Lockdown: una parola che in un anno abbiamo imparato bene

Un anno fà, il 9 marzo 2020, si dava inizio alla fase Io Resto a Casa con la chiusura dell’Italia e il suo lockdown. Tutti davanti alla televisione per ascoltare le parole dell’allora Presidente Conte: “Da oggi ci sarà l’Italia zona protetta, le misure già previste dal Dpcm dello scorso 8 marzo saranno valide sull’intero territorio nazionale“. 

Un anno fa non si parlava di lockdown, parola di origine anglosassone sconosciuta sino ad allora ai più, ma di Italia zona rossa. I provvedimenti che arrivarono, furono come uno schiaffo: forte e imprevisto. Le scuole vengono chiuse in tutto il paese; bar e ristoranti devono rimanere chiusi; i musei non potranno accogliere e mostrare le loro opere; cinema e i teatri devono tenere giù il sipario. Palestre e centri benessere non potranno avere i loro clienti.

Il 9 marzo 2020 l’Italia si ferma. E non si sa per quanto tempo. 

Pandemia, emergenza sanitaria, distanziamento sociale, lockdown, Coronavirus iniziano ad essere parole usate comunemente da tutti, dai bambini agli anziani. E così iniziamo a vivere “alla giornata“, sperando che quei cartelli Andrà Tutto Bene possano in qualche modo avere un minimo di significato.

I numeri ci dicono che stiamo avendo una crescita importante delle persone in terapia intensiva e purtroppo delle persone decedute. Le nostre abitudini vanno cambiate ora: dobbiamo rinunciare tutti a qualcosa per il bene dell’Italia. Lo dobbiamo fare subito e ci riusciremo solo se tutti collaboreremo e ci adatteremo a queste norme più stringenti” con queste parole Giuseppe Conte giustificava la chiusura. Chiudere oggi per riaprire domani. Ma fino a maggio tutto rimarrà chiuso, fermo e vuoto.

In tutta Italia regna il silenzio. Le città che avevano ogni giorni migliaia di visitatori sono piene di nulla. La natura inizia a riprendersi i suoi spazi. Iniziano a comparire animali dove mai si sarebbero immaginati. Ricordiamo i cerbiatti che arrivano a Roma; i delfini che ricompaiono nei canali di Venezia. Ma nessuno può ammirare tutto questo se non dalla tv. 
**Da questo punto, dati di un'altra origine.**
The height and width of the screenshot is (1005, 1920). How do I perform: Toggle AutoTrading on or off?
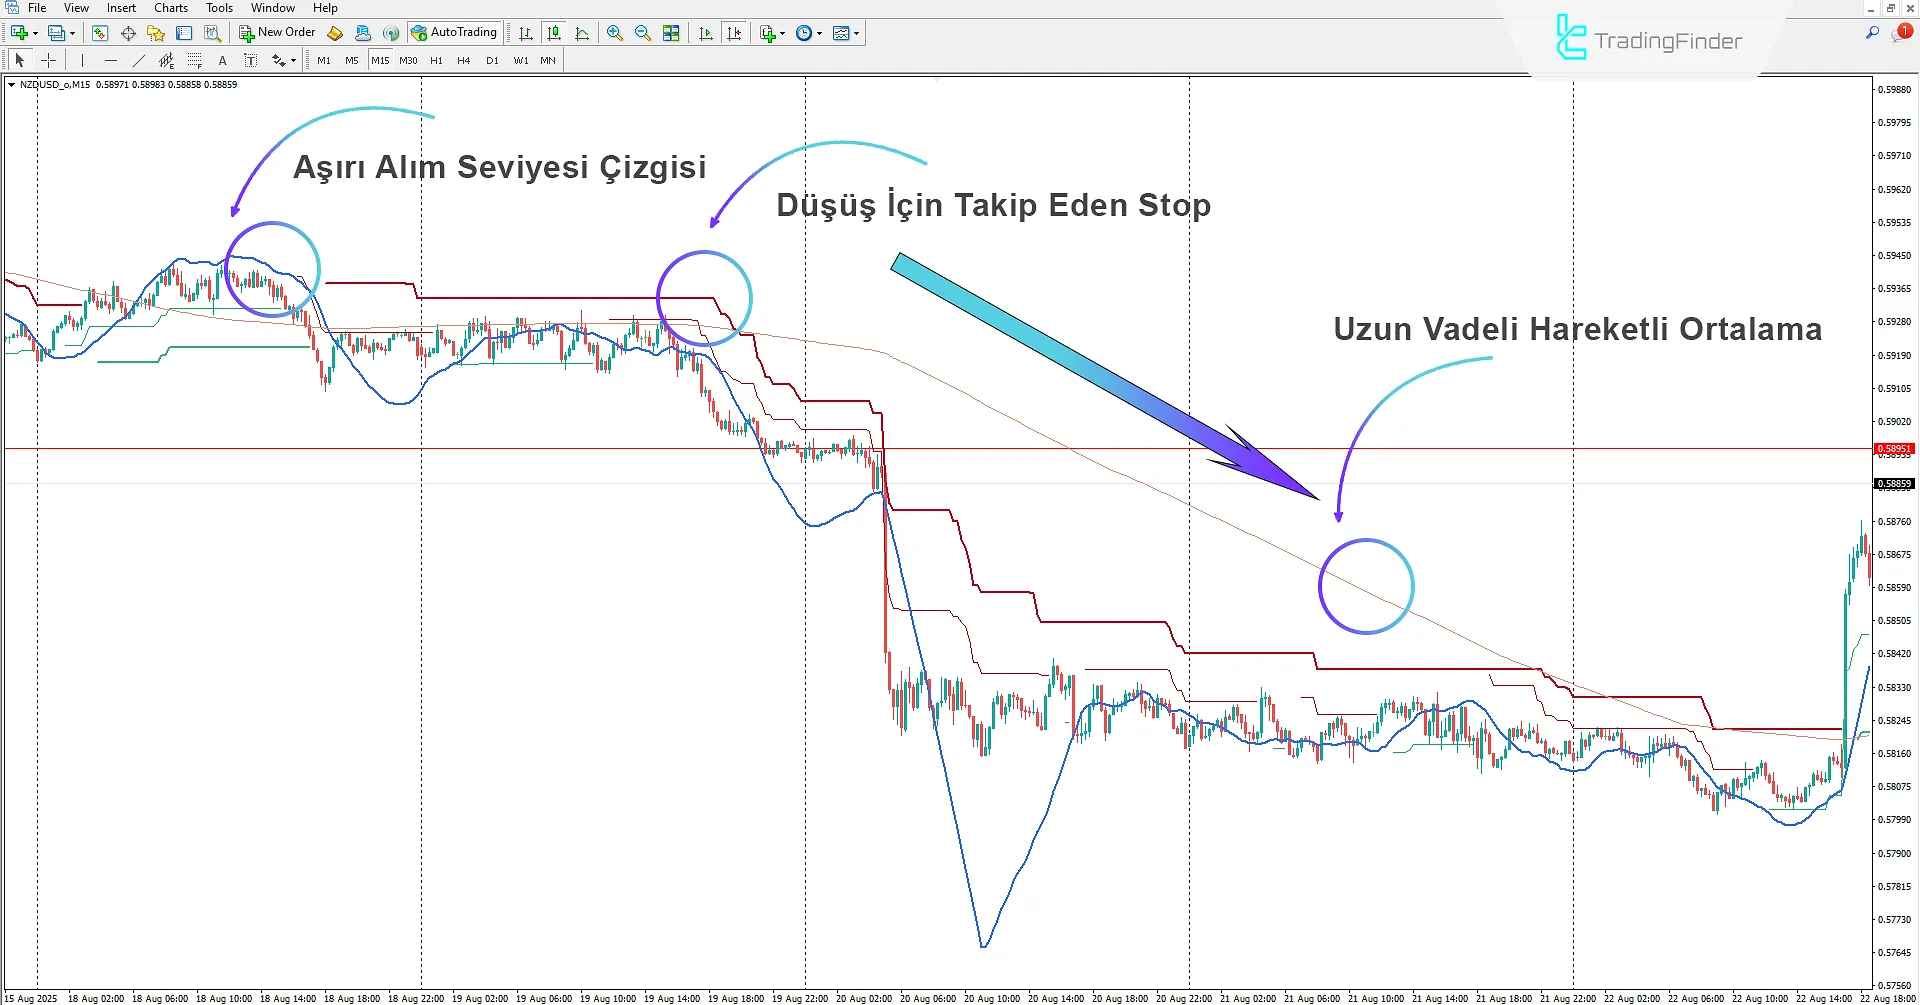[455, 31]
I supermercati vengono presi d’assalto. Il panico del gel igienizzante e dell’alcol; farina e lievito che diventano merce rara. Iniziano i flash mob e le canzoni dai balconi. Per poter uscire di casa chiediamo in prestito il cane del vicino con la scusa di portarlo a fargli fare i bisogni. Iniziamo a diventare maratoneti acquistando tutto il necessario e pur di uscire iniziamo a correre. Ma ancora non sappiamo quando potremo tornare alla vita normale. Ancora non sappiamo per quanto durerà il lockdown.

Piccolo sprazzo di normalità con le aperture estive. Riassaporiamo una semi-libertà che era mesi che bramavamo. E basta poco per dimenticare la pandemia. Questa dimenticanza porterà migliaia di persone a non rispettare le norme; non useranno le mascherine, non useranno il gel e non manterranno la distanza di sicurezza. E tutto questo ci costerà caro.

Ritorna l’inverno e il virus è ancora forte anche con le sue varianti. I vaccini arrivano ma non bastano. Il virus è forte ma lo è di più la nostra voglia di libertà. La pazienza ormai è arrivata al limite. Ma questa non può essere la giustificazione di comportamenti irrispettosi e dannosi per gli altri.

9 marzo 2021: un anno è passato e tutto è ancora come allora.